Segment Open

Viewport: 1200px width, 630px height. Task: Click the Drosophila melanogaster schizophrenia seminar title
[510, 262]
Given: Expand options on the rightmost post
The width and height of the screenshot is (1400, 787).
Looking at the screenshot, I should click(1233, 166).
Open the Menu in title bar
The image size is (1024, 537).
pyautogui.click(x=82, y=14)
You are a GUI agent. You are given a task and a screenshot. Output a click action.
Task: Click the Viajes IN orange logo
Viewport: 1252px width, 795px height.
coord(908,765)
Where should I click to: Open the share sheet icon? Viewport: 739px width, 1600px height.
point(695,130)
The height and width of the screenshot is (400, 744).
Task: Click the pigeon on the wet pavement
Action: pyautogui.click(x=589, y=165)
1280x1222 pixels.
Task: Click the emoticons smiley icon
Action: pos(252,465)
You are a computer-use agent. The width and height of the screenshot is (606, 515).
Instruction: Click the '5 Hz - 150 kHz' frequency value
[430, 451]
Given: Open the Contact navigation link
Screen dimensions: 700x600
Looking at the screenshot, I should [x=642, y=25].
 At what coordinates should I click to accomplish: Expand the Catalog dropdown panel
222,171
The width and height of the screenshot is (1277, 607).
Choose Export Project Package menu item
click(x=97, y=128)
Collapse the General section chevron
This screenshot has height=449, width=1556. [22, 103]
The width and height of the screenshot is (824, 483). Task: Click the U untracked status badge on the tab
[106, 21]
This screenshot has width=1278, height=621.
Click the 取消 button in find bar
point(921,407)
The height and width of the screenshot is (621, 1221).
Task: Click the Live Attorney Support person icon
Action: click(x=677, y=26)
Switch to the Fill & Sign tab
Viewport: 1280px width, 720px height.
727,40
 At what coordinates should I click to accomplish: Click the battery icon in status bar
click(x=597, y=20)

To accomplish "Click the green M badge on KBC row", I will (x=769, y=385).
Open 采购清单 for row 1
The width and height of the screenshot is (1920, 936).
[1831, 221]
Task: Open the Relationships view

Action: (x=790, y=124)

Segment Closed

Problem statement » Restating every entry above word for word is the whole task.

Exercise output »
Viewport: 1200px width, 630px height. Task: Click the Drosophila melanogaster schizophrenia seminar title
[510, 262]
Given: Expand options on the rightmost post
The width and height of the screenshot is (1400, 787).
Looking at the screenshot, I should click(1233, 166).
Open the Menu in title bar
The image size is (1024, 537).
pyautogui.click(x=82, y=14)
You are a GUI agent. You are given a task and a screenshot. Output a click action.
Task: Click the Viajes IN orange logo
Viewport: 1252px width, 795px height.
coord(908,765)
Where should I click to: Open the share sheet icon? Viewport: 739px width, 1600px height.
point(695,130)
The height and width of the screenshot is (400, 744).
Task: Click the pigeon on the wet pavement
Action: pyautogui.click(x=589, y=165)
1280x1222 pixels.
Task: Click the emoticons smiley icon
Action: pos(252,465)
You are a computer-use agent. The width and height of the screenshot is (606, 515).
Instruction: Click the '5 Hz - 150 kHz' frequency value
[430, 451]
Given: Open the Contact navigation link
Screen dimensions: 700x600
Looking at the screenshot, I should [x=642, y=25].
 At what coordinates should I click to accomplish: Expand the Catalog dropdown panel
222,171
The width and height of the screenshot is (1277, 607).
Choose Export Project Package menu item
click(x=97, y=128)
Collapse the General section chevron
This screenshot has height=449, width=1556. [22, 103]
The width and height of the screenshot is (824, 483). Task: Click the U untracked status badge on the tab
[106, 21]
This screenshot has width=1278, height=621.
Click the 取消 button in find bar
point(921,407)
The height and width of the screenshot is (621, 1221).
Task: Click the Live Attorney Support person icon
Action: click(x=677, y=26)
Switch to the Fill & Sign tab
Viewport: 1280px width, 720px height.
727,40
 At what coordinates should I click to accomplish: Click the battery icon in status bar
click(x=597, y=20)

To accomplish "Click the green M badge on KBC row", I will (x=769, y=385).
Open 采购清单 for row 1
The width and height of the screenshot is (1920, 936).
[1831, 221]
Task: Open the Relationships view

Action: (x=790, y=124)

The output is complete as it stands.